In this section, we describe different use cases based on several examples. The first couple of examples we discuss are student projects implementing two well-known games: Pac-Man and Chess in Sects. 3.1 and 3.2, respectively. Furthermore, we present an application in Sect. 3.3 that does not represent the typical software development cycle, but rather shows how to use the API in a more creative way: it implements a web application that checks whether predicates (written in B or \(\hbox {TLA}^+\)) are valid and provides counter-examples when not.

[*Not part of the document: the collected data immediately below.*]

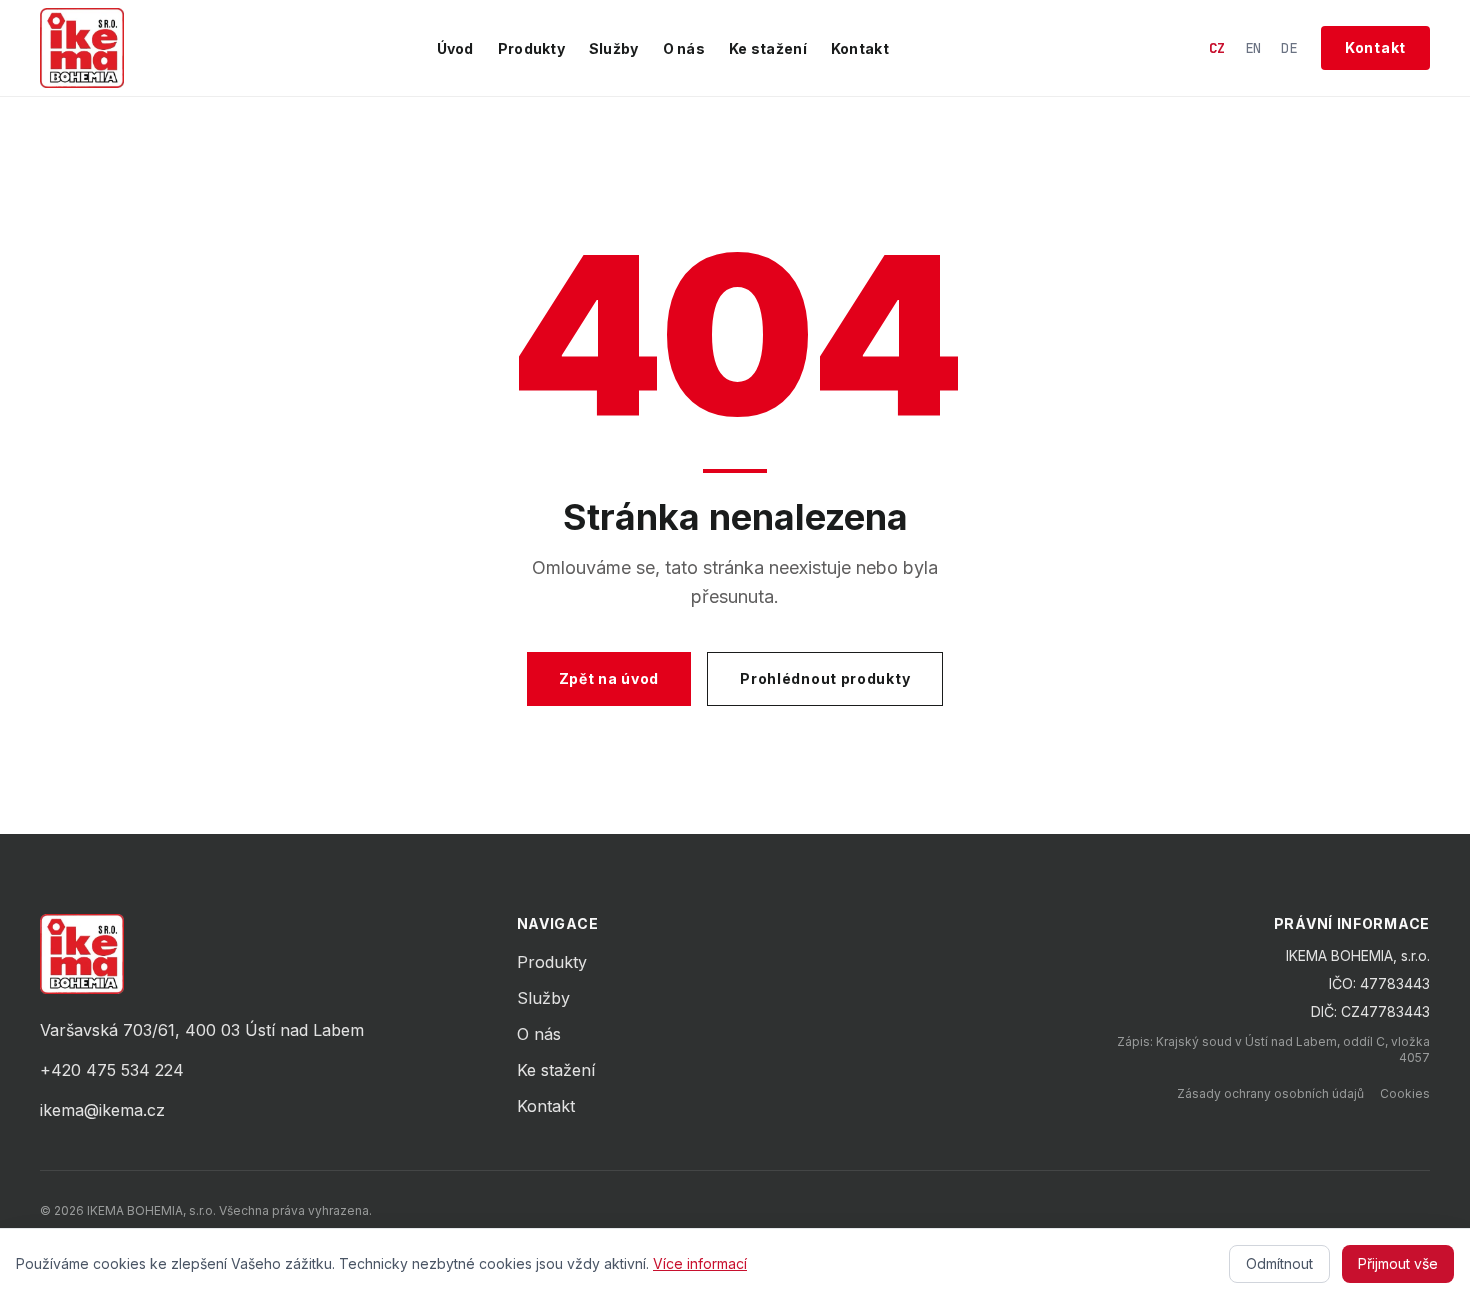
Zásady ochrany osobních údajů (1270, 1093)
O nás (684, 48)
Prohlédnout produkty (825, 678)
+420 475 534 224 (112, 1070)
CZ (1217, 48)
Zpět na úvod (609, 678)
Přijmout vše (1398, 1263)
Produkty (531, 48)
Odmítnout (1279, 1263)
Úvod (455, 48)
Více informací (700, 1263)
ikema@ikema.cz (102, 1110)
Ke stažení (768, 48)
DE (1289, 48)
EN (1253, 48)
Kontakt (860, 48)
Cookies (1405, 1093)
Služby (614, 48)
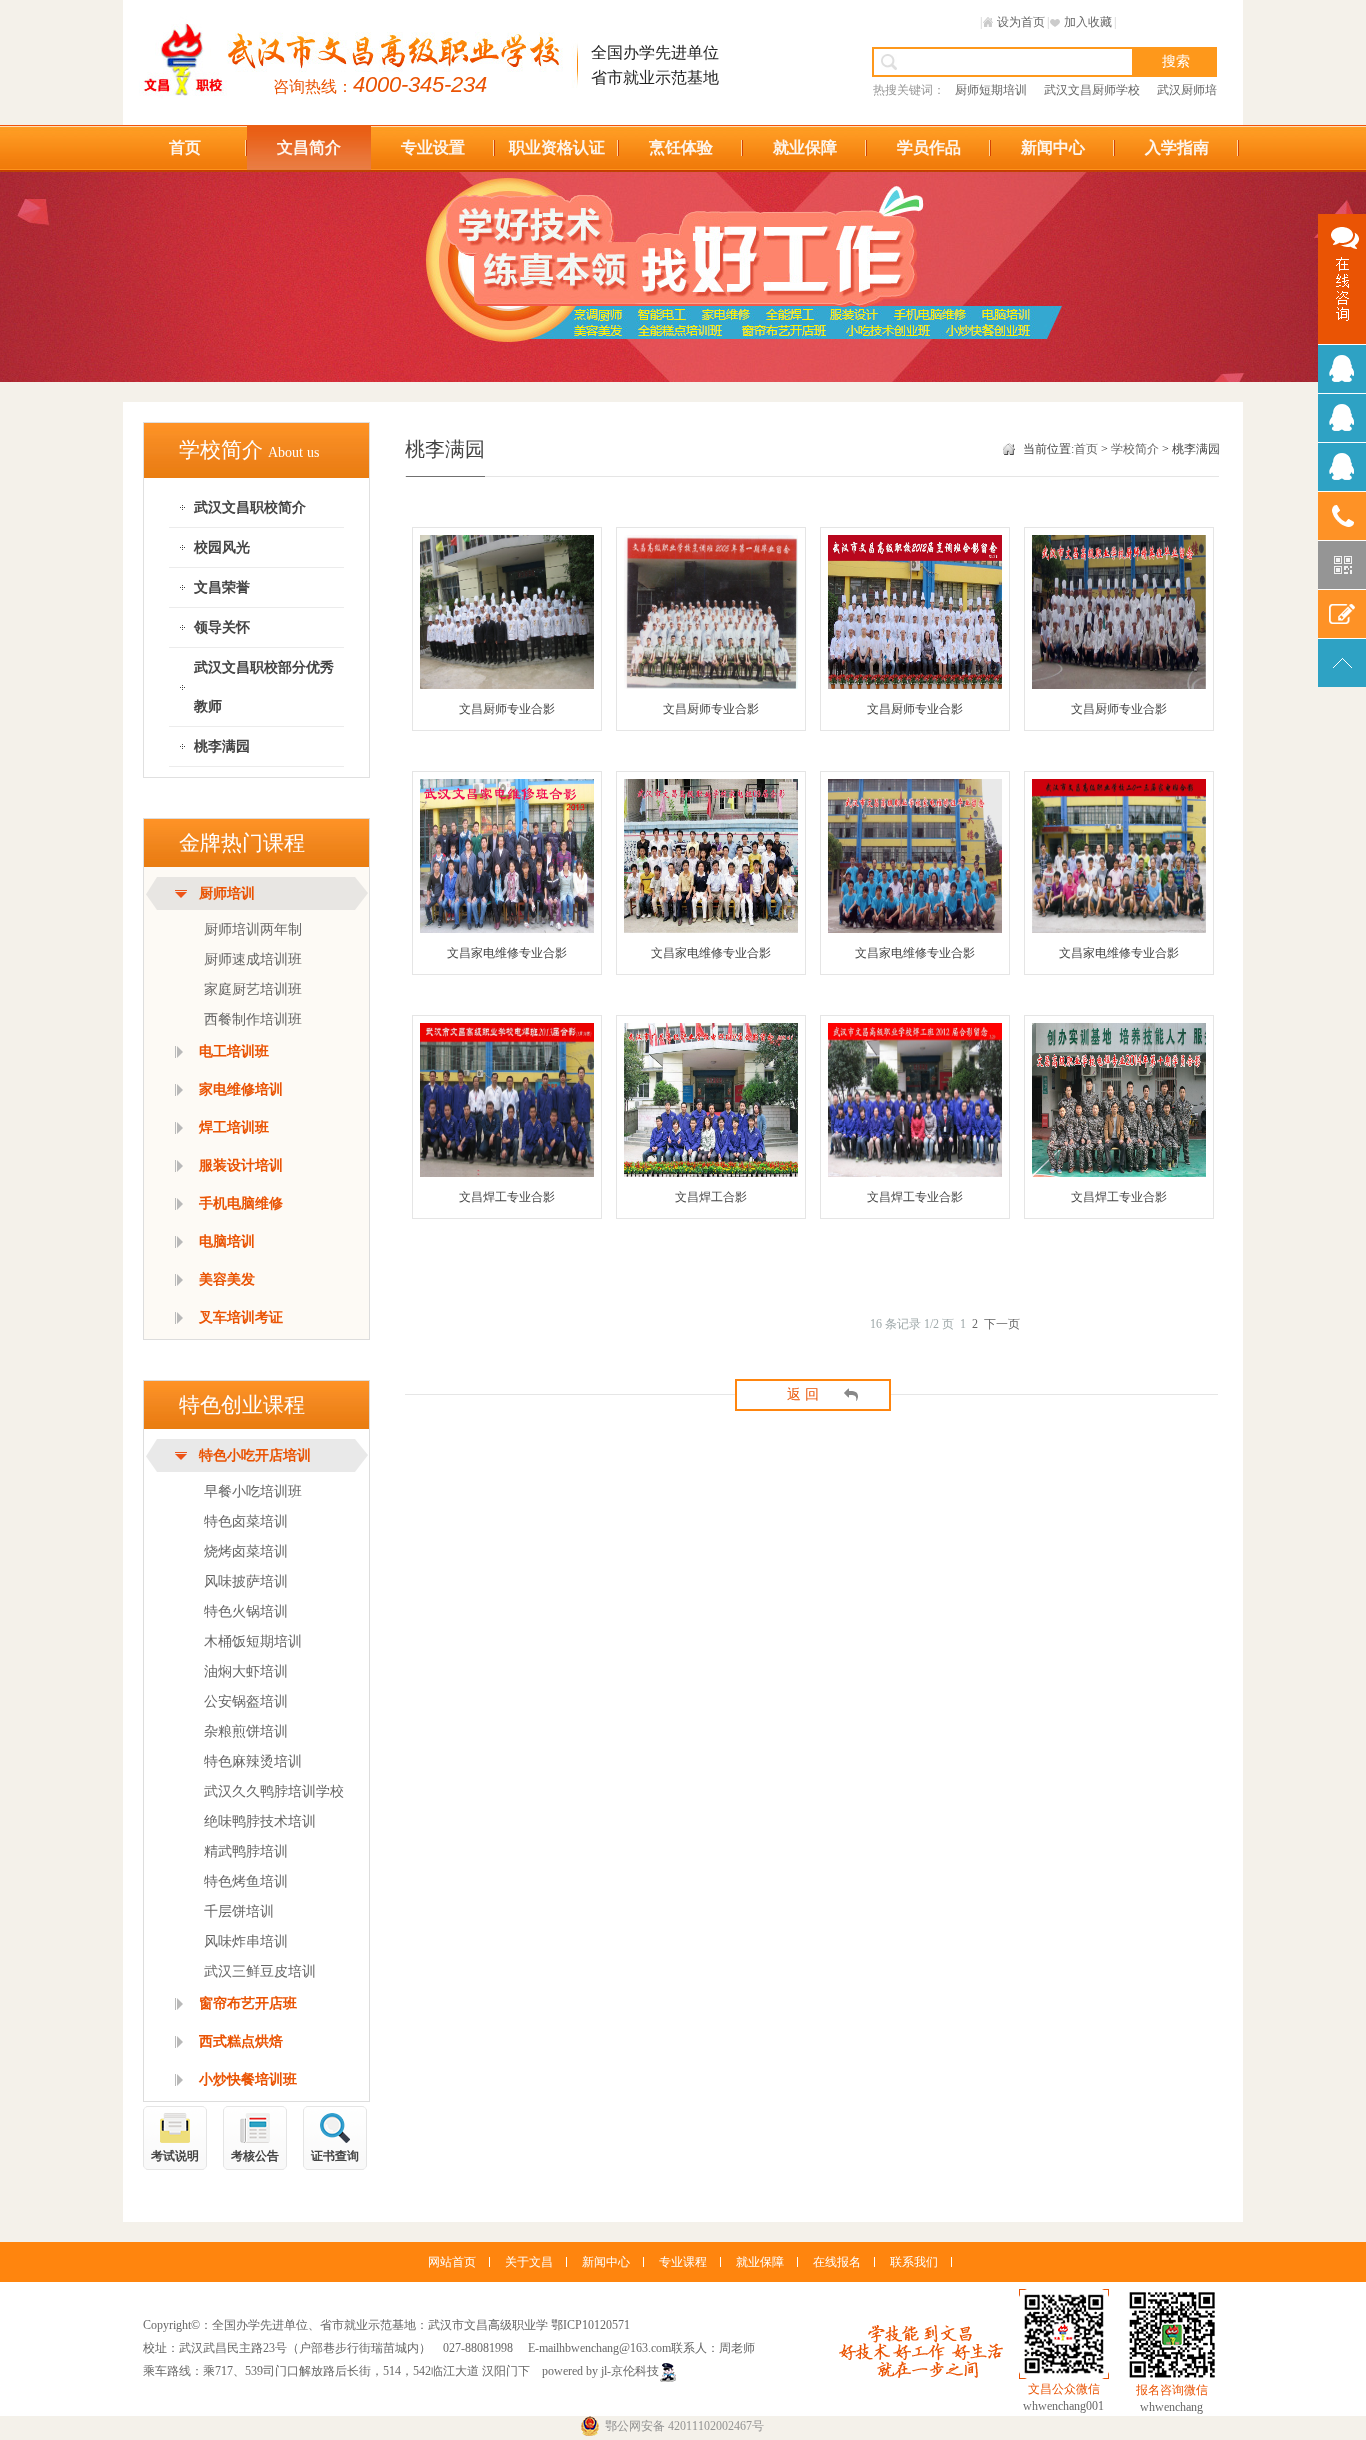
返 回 (803, 1394)
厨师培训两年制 (253, 929)
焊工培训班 (234, 1127)
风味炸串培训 (246, 1941)
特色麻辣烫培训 (253, 1761)
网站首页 (452, 2262)
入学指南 (1177, 147)
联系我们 (914, 2262)
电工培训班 (234, 1051)
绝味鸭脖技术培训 (260, 1821)
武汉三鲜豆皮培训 (260, 1971)
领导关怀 (222, 627)
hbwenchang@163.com (615, 2348)
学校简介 (1135, 449)
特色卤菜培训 (246, 1521)
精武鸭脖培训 (246, 1851)
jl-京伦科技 (630, 2371)
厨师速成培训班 (253, 959)
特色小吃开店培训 (255, 1455)
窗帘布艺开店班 (248, 2003)
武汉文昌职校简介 (250, 507)
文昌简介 (309, 147)
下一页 (1002, 1324)
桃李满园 (222, 746)
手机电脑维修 (241, 1203)
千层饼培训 (239, 1911)
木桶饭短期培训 (253, 1641)
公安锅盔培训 (246, 1701)
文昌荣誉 (222, 587)
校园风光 (222, 547)
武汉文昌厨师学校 (1092, 90)
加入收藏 (1088, 22)
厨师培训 (227, 893)
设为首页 (1021, 22)
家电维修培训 (241, 1089)
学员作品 (929, 147)
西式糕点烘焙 (241, 2041)
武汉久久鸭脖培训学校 (274, 1791)
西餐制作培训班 (253, 1019)
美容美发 (227, 1279)
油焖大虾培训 (246, 1671)
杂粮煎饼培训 (246, 1731)
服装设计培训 (241, 1165)
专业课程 (683, 2262)
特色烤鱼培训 (246, 1881)
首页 (185, 147)
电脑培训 (227, 1241)
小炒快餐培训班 (248, 2079)
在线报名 (837, 2262)
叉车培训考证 (241, 1317)
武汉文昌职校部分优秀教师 (264, 687)
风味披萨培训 (246, 1581)
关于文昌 (529, 2262)
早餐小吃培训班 (253, 1491)
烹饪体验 (681, 147)
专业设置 (433, 147)
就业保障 (805, 147)
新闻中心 (1053, 147)
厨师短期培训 (991, 90)
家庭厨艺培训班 (253, 989)
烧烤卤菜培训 (246, 1551)
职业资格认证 (557, 147)
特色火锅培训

Afterwards, in Sect. 3.4, we show an experiment regarding domain specific languages on top of B. Finally, the approach found use in two more complex projects, namely a timetable planner for university courses, and a safety critical, industrial application for the ETCS Hybrid Level 3 concept, considered in Sects. 3.5 and 3.6, respectively.

For the four software prototypes, we use the state that is translated into Java data structures in order to provide an (interactive) visualisation. The other examples provide feedback to the user via the web-based front-end or uses a read-eval-print-loop (REPL) for user interaction.

Links to all code examples that are publicly available are given in the “Code availability” section at the end of the article.

3.1 Real-time animation: Pac-Man

Our first example application is based on a formal model of Pac-Man.

The formal model itself is written in Event-B. It specifies all valid positions on the board that the Pac-Man and the ghosts can be in. There are state transitions that describe valid moves, though in the model itself ghosts are allowed to turn around. The model also manages the duration and targets of super pills (so that ghosts may be eaten, but only once per pill), and encounters of the Pac-Man with pills and ghosts. Finally, it keeps tracks of the Pac-Man’s lives and deadlocks the game once none of Pac-Man’s lives are left. It is possible to play a turn-based version of Pac-Man in the animator.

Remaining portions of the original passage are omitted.